At the moment of collision, Ezio threw himself off his seat, into the air, and landed on the roof of Ahmet’s coach. He whipped out the hookblade and swung it violently at the two soldiers to his left, slicing into each of them and bringing them down before they could bring their halberds into play. The coachman had spurred his horses on again in an effort to right his carriage, while Sofia’s had already capsized and crashed a short way behind them, in a cloud of dust. They were at the side of a sharp drop, and Ahmet’s wheels went over it, taking his carriage down in turn.

Ezio, thrown clear, staggered to his feet and looked around, but the entire scene was obscured by choking dust. Confused cries came from somewhere—probably the local inhabitants, for as the dust began to clear, Ezio could see the coachman’s body lying prone among some rocks.

There was no sign of Ahmet.

Or Sofia.

Vainly, Ezio called her name.


When the dust had settled completely, Ezio was able to get his bearings. The startled villagers stood a little way off, eyeing each other uncertainly at the scene of the crash. Ezio’s baleful glare was enough to keep them at bay, but he knew he’d have to work fast. It wouldn’t be long before the Ottoman troops left in their wake would regroup and follow.

He surveyed the scene. Ahmet lay on his back some dozen feet from the wreck. He was groaning, clearly in great pain. The satchel containing the keys lay nearby. Then, to Ezio’s intense relief, Sofia appeared from behind a patch of shrubbery. She was bruised and shaken but otherwise unhurt. They exchanged a reassuring look, as Ahmet, with an effort, rolled himself onto his stomach and pushed himself up.

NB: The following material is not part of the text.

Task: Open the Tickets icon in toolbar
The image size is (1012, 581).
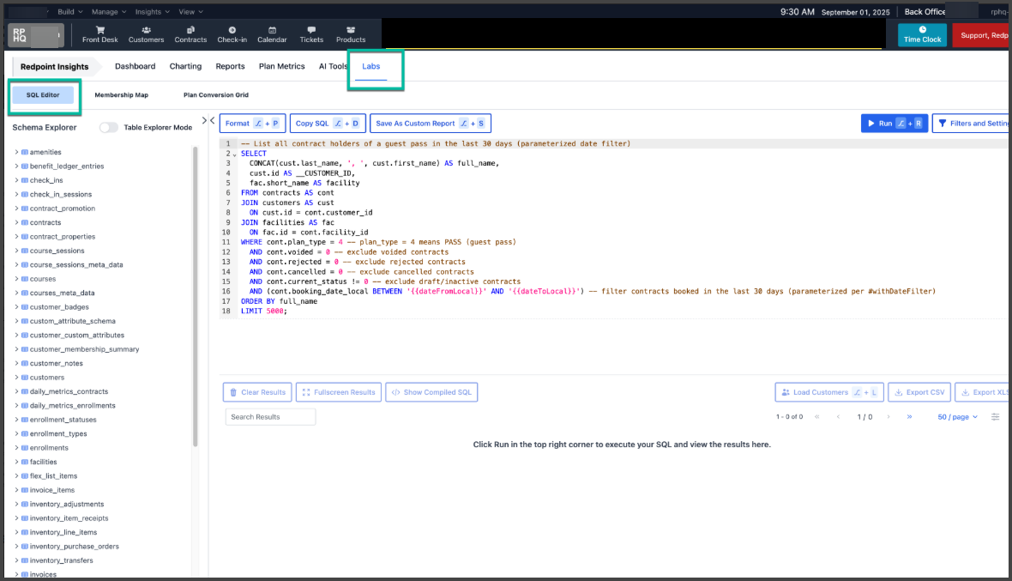Action: click(311, 30)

Ezio scooped up the satchel and opened it. The keys were undamaged.

Ezio looked at the fallen prince.

“So—what now, Ezio? How does this end?” Ahmet said, catching his breath in pain as he spoke.

Sofia came up behind Ezio and put a hand on his shoulder.

“I am wondering that myself,” Ezio told Ahmet.

Ahmet began to laugh, and couldn’t stop, even though it clearly hurt him to do so. He managed to struggle to his knees. “Well, if you happen to find the answer . . .”

Out of nowhere, half a dozen Byzantine troops appeared. They were heavily armed and took up protective positions around the prince.

“. . . do let us know!”

Ezio grimaced, drawing his sword and signaling Sofia to step back.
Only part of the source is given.